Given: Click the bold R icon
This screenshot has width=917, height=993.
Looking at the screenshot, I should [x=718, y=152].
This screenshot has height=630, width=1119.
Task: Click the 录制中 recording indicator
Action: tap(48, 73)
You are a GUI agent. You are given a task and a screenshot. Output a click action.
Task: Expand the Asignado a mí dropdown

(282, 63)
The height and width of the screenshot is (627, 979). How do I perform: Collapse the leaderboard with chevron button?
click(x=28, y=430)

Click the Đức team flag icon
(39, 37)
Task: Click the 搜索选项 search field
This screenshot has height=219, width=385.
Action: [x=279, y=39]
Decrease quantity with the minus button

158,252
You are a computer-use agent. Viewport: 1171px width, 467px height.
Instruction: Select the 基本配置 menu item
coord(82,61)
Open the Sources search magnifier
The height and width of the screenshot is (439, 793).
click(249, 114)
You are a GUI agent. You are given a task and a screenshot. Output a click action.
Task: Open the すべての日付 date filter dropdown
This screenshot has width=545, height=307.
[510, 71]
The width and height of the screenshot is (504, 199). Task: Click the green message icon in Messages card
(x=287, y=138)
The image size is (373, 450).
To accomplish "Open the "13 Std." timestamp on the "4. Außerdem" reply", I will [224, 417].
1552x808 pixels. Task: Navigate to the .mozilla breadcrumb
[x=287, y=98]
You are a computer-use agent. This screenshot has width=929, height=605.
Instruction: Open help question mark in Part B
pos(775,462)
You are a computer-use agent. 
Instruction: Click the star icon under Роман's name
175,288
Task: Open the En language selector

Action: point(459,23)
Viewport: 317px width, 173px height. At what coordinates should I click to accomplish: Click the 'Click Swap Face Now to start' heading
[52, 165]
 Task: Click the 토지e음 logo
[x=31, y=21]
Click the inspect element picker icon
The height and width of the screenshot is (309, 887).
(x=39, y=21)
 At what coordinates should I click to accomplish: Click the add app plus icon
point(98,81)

◆ ◆ ◆ ◆

(WHAT NEEDS TO BE DONE): Please arrange the items starting at the line containing "Viewport: 317px width, 173px" and ending at the line containing "(x=39, y=21)" as a JSON list of strings, one per line, omitting blank lines.

(WRITTEN SOLUTION):
[
  "Viewport: 317px width, 173px height. At what coordinates should I click to accomplish: Click the 'Click Swap Face Now to start' heading",
  "[52, 165]",
  " Task: Click the 토지e음 logo",
  "[x=31, y=21]",
  "Click the inspect element picker icon",
  "The height and width of the screenshot is (309, 887).",
  "(x=39, y=21)"
]